» DATA EXTRACTS
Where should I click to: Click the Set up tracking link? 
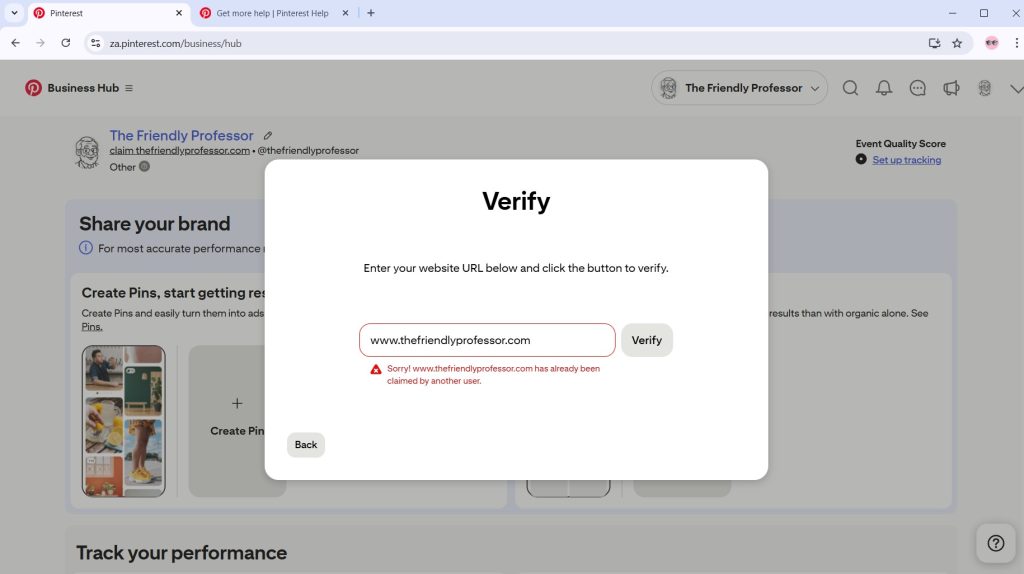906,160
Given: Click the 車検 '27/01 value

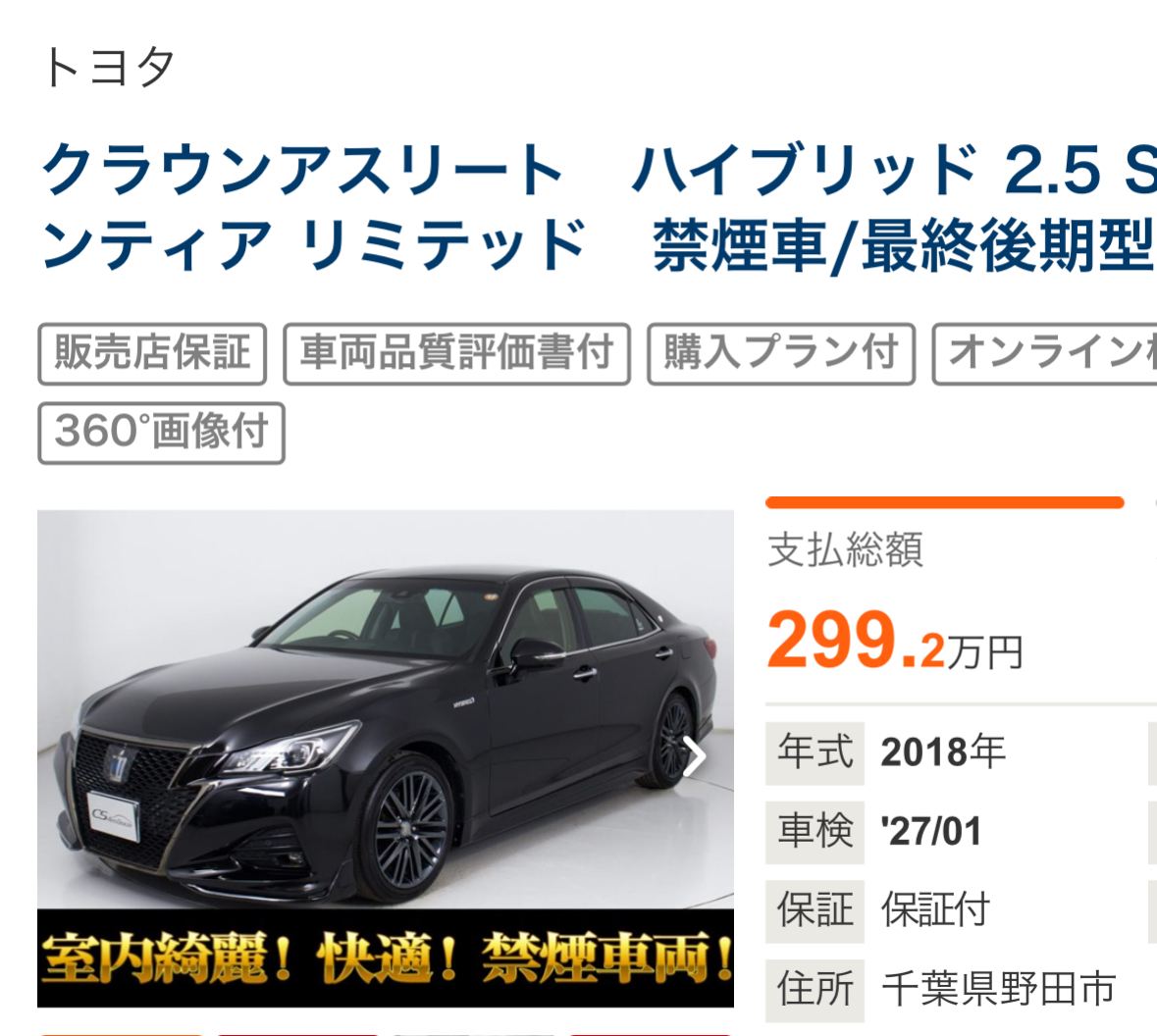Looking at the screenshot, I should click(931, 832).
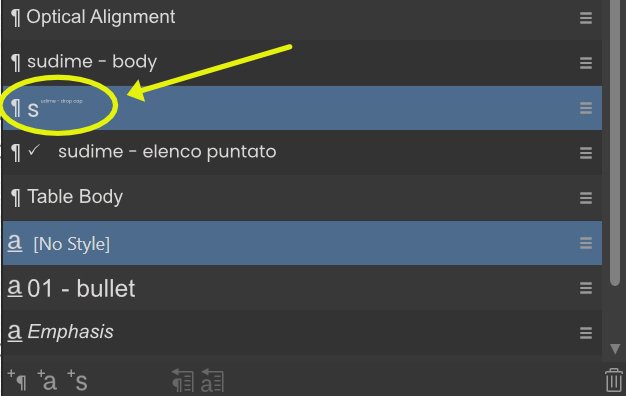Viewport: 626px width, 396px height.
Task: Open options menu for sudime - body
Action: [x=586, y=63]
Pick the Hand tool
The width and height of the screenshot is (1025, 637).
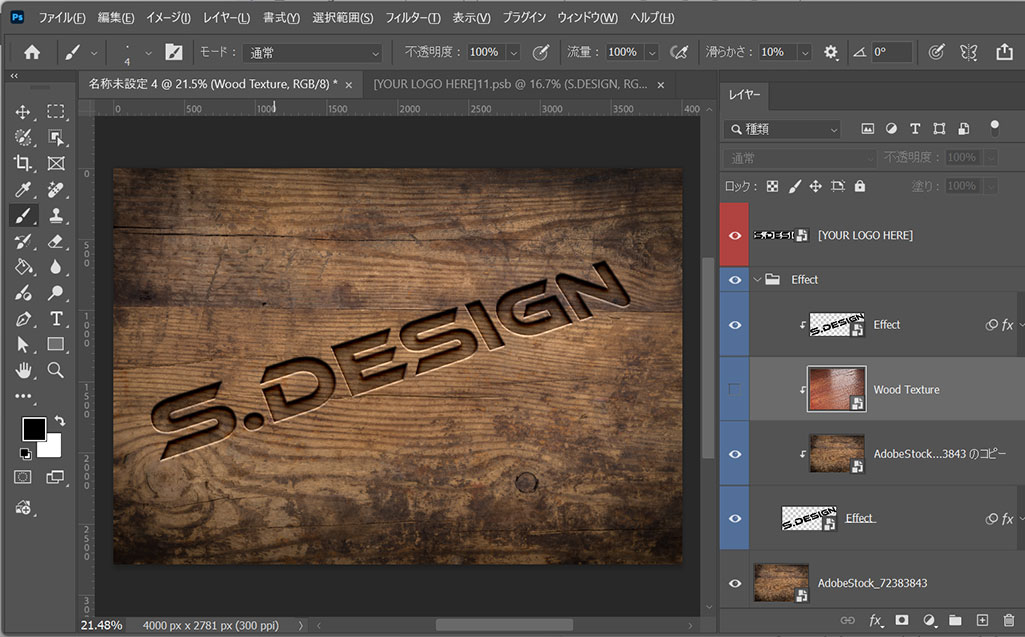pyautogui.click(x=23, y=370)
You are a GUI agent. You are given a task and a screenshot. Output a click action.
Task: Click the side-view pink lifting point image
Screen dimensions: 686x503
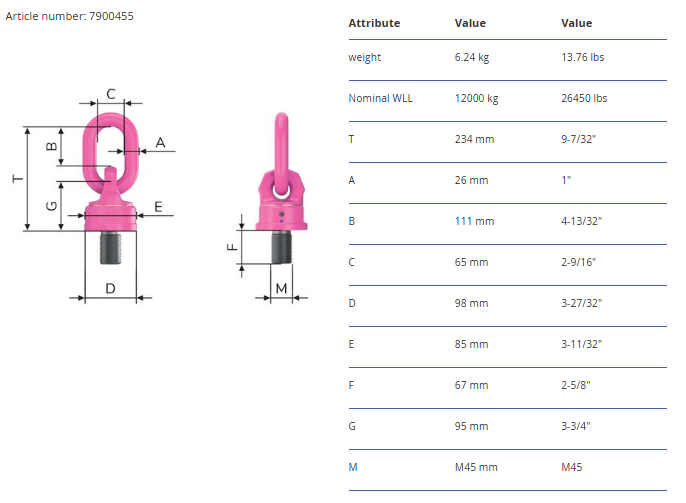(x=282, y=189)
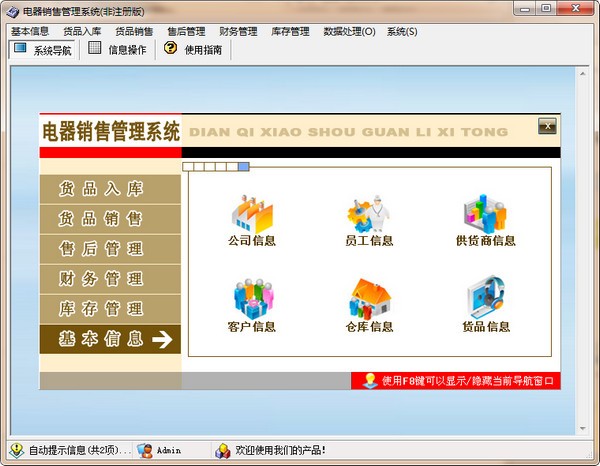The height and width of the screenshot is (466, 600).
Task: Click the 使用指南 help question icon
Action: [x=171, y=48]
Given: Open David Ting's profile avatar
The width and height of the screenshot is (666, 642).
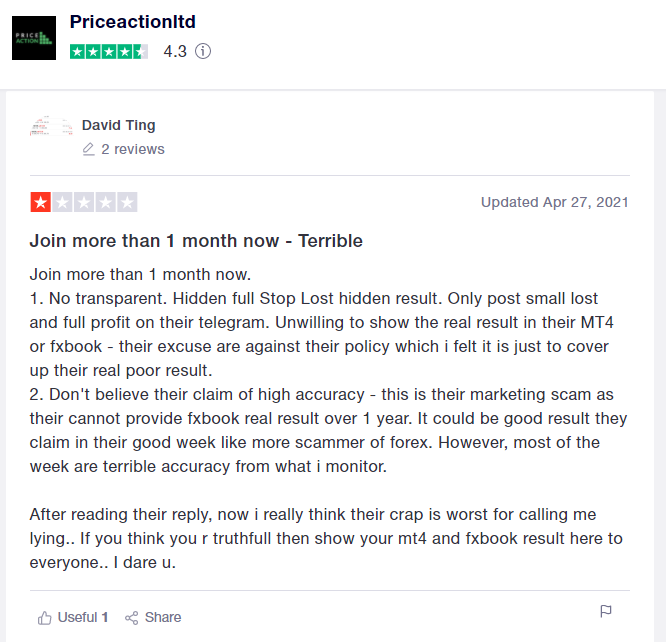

» EXERCISE DESCRIPTION
Please restate, word for word, the lines from the one with "You are a GUI" through the final line of the material, both included, and omit the pictures.

» REPLY TO THE TASK
You are a GUI agent. You are given a task and a screenshot. Output a click action.
Task: Click the side-view pink lifting point image
Screen dimensions: 686x503
(x=282, y=189)
The height and width of the screenshot is (466, 600).
Task: Click the 使用指南 help question icon
Action: [x=171, y=48]
Given: Open David Ting's profile avatar
The width and height of the screenshot is (666, 642).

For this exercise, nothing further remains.